Mercy Housing will now begin working with Colorado Housing and Finance Authority to secure financing for the development. The tentative start of construction for the 901 Navajo Street site will be Summer 2024. Mercy Housing Mountain Plains owns and operates 3,095 affordable apartments across 41 properties primarily located in Colorado, Arizona, and Nebraska.

According to Erin Clark, DHA’s chief real estate investment officer, “DHA was impressed by Mercy Housing’s innovative proposal for redeveloping the 901 Navajo site from industrial warehouse uses to high-quality, mixed-income affordable housing. And providing direct healthcare services adjacent to regional transit will be a welcome addition to the La Alma-Lincoln Park neighborhood and to the broader Denver community.”

This is the sixth development made possible with land acquisition resources from a bonding partnership between the City and County of Denver and DHA. The “DHA Delivers for Denver” Program (D3) utilizes property tax mill levy revenue from Denver’s Affordable Housing Fund to expedite and expand a pipeline of supportive housing residences.


About Denver Housing Authority

Denver Housing Authority (DHA) is a quasi-municipal corporation with a portfolio of over 13,000 units and housing choice vouchers, providing affordable housing to more than 26,000 very low-, low and middle-income individuals. DHA has transformed public housing in Denver creating vibrant, revitalized, sustainable, transit-oriented, and mixed- income community of choice. DHA’s vision reflects the goal that every individual or family shall have access to quality and affordable housing, in communities offering empowerment, economic opportunity, and a vibrant living environment. Denver Housing Authority’s mission is to serve the residents of Denver by developing, owning, and operating safe, decent, and affordable housing in a manner that promotes thriving communities.

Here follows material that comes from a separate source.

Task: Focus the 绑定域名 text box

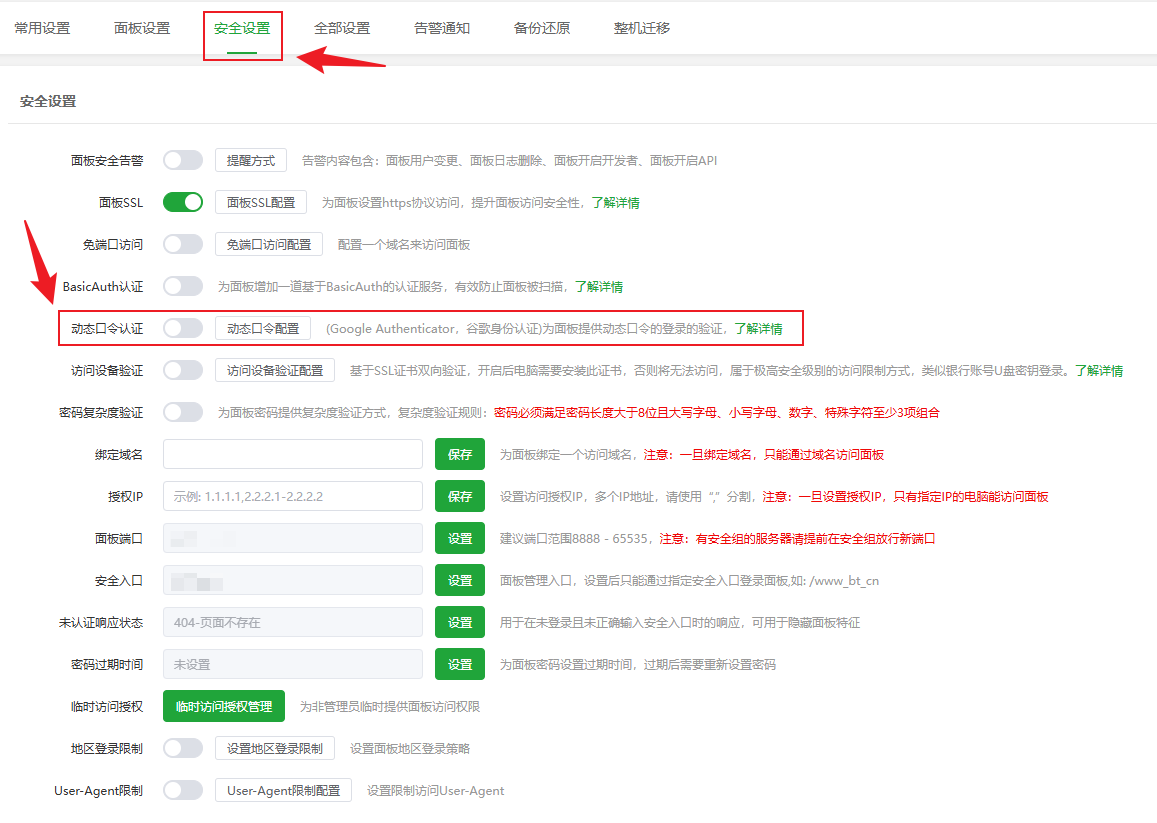Action: [x=293, y=454]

DHA has been creating vibrant communities and sustainable neighborhoods since 1938. For more information, visit: www.denverhousing.org.


About Mercy Housing

Mercy Housing, Inc., is a leading national affordable housing nonprofit headquartered in Denver. Established by the Sisters of Mercy in 1981, and in operation in 41 states, MHI has more than 40 years’ experience developing, preserving, managing, and financing affordable housing. MHI supplements much of its housing with Resident Services, programs that help residents build stable lives. MHI serves tens of thousands of people with low incomes, including families, seniors, veterans, people who have experienced homelessness, and people with disabilities.

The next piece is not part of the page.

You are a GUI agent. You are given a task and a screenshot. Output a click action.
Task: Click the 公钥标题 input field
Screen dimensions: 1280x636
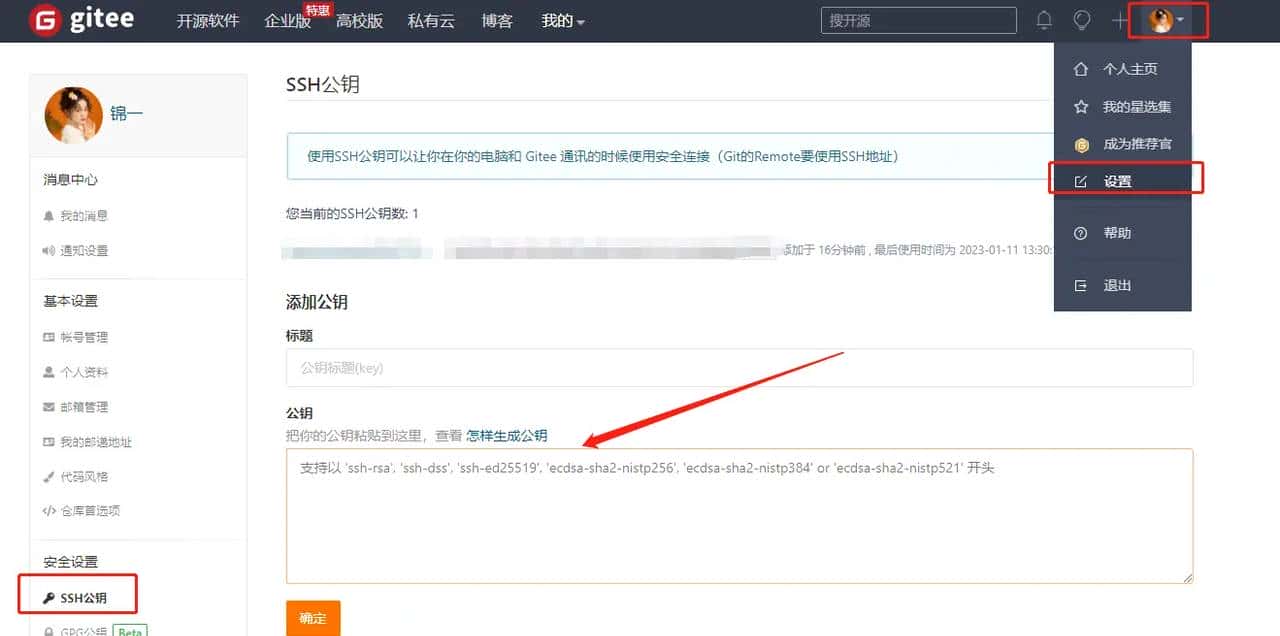740,368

About Native American Housing Circle

The Native American Housing Circle (NAHC) is a coalition of Native-led and Native- serving organizations who create affordable housing and direct services for Native American people experiencing homelessness and housing instability in the Denver Metro area.


About Denver Indian Health and Family Services

Denver Indian Health and Family Services (DIHFS) is Denver’s only Urban Indian Health Program providing culturally appropriate healthcare for American Indian and Alaskan Native adults, children, and families. We serve primarily the Denver Metropolitan area including Adams, Arapahoe, Boulder, Broomfield, Denver, Douglas, Jefferson and Weld Counties. We are uniquely positioned to meet the health needs of our patients in a culturally competent way.